Snow anticipates the number of evictions to be “enormous” once protections end.
“CCLS is receiving as many cases as we can handle and working to extend our bandwidth, but we know we only see 5% or fewer of the eviction and illegal lockout cases that are occurring in the Fresno area,” Snow said.
Eligibility for the program will depend on a screening process developed by the City Attorney’s office. Multiple requests for comment from the City Attorney’s office were not returned. The report from Faith in the Valley found that of the 1,000 cases they examined, 1% of tenants had legal representation versus 73% of landlords. Emerzian anticipates many of the cases would be settled through negotiation without the need for litigation.
Landlords have been settling out of court for some time. One property owner in Fresno said the 18 tenants he has have, for the most part, fared relatively well during the pandemic. He did have one tenant he had to negotiate with to leave. The property owner did not to disclose his name because of threats the tenant made to him. He said while they paid their rent, they weren’t taking care of the property. While he wasn’t able to evict them, he did agree to give them their entire security deposit back so they could use it to move.
Robin Kane, senior vice president with the Mogharebi Group, says a tenant with representation is actually a plus. The Mogharebi Group specializes in multi-family real estate. What landlords are wary of is if the program stays long-term and they end up paying for it through inspection fees.

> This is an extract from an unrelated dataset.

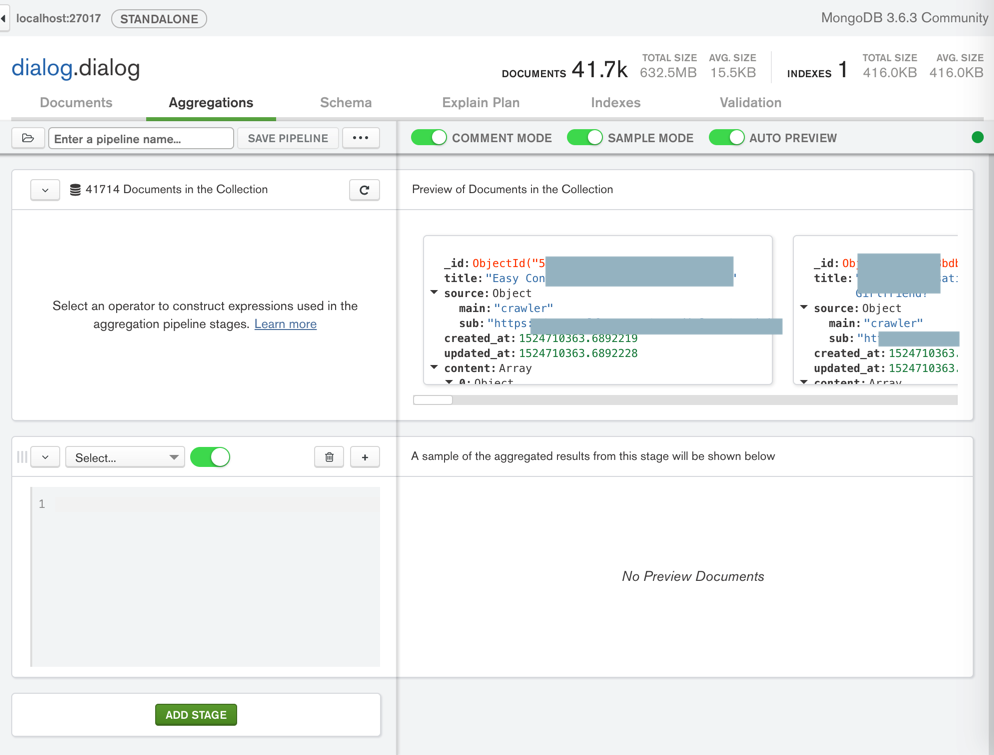Click the database stack icon beside document count

click(x=75, y=190)
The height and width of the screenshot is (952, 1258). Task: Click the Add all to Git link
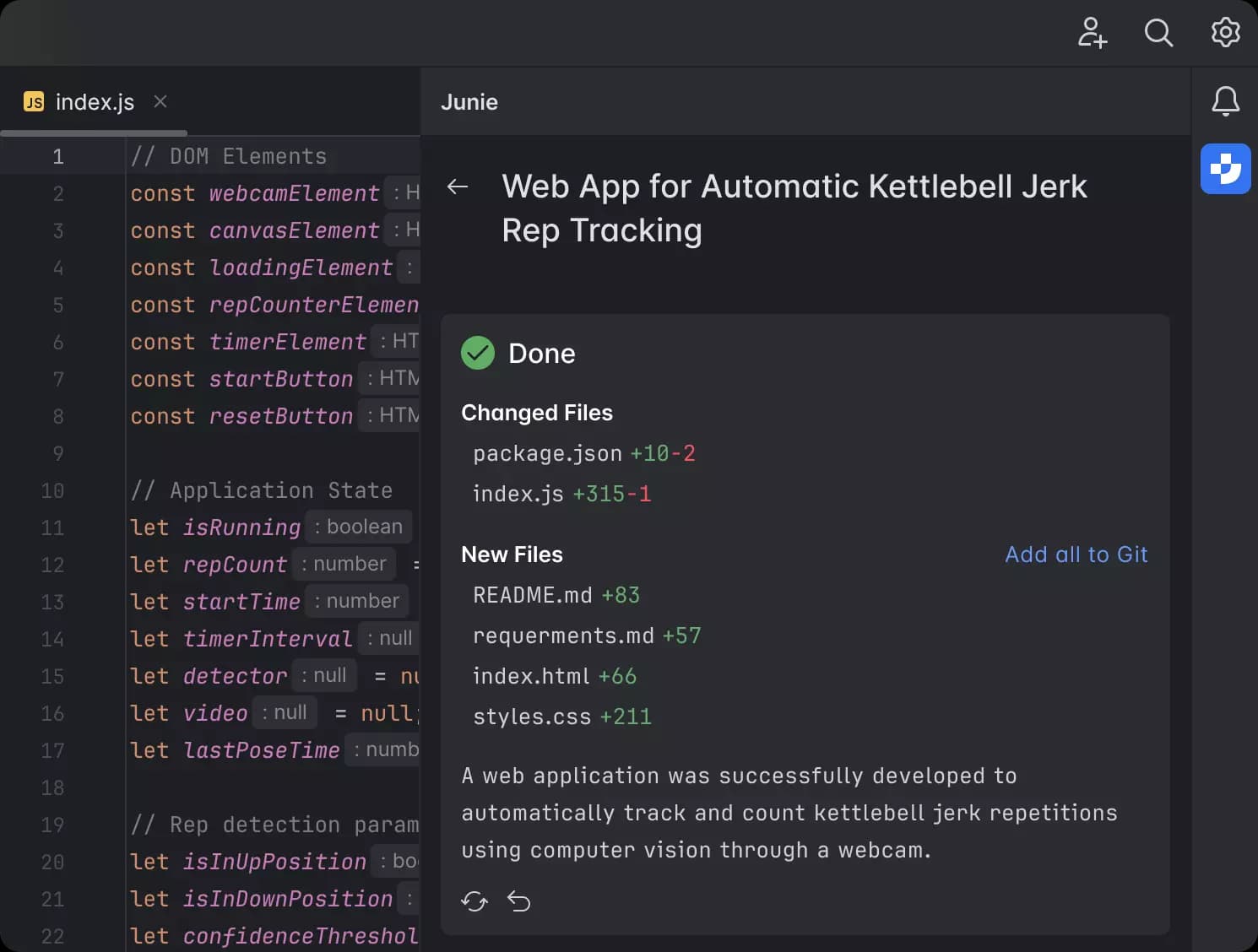[x=1076, y=554]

While most tenants are getting their rents in, problem tenants often disappear.
The more unpaid rent accumulates, and there isn’t an easy solution, it’s human nature to begin ignoring it, said Kane.
In order to collect government money that subsidizes back rent, both the renter and the landlord need to cooperate. Having an attorney might unhinge the hesitancy a tenant might have, said Kane.
Landlords, however, worry that with the Unlawful Eviction Protection Program, the door has been opened to put the cost of funding the program onto landlords.
Esparza said sheltering homeless populations is one the most expensive endeavors a government can undertake. And that tenant representation may help avert a wave of evictions after moratoriums are lifted.
“To take less than a million dollars and potentially prevent that wave of evictions that could be on the horizon I think is a pretty cost-effective way of mitigating that growth,” said Esparza.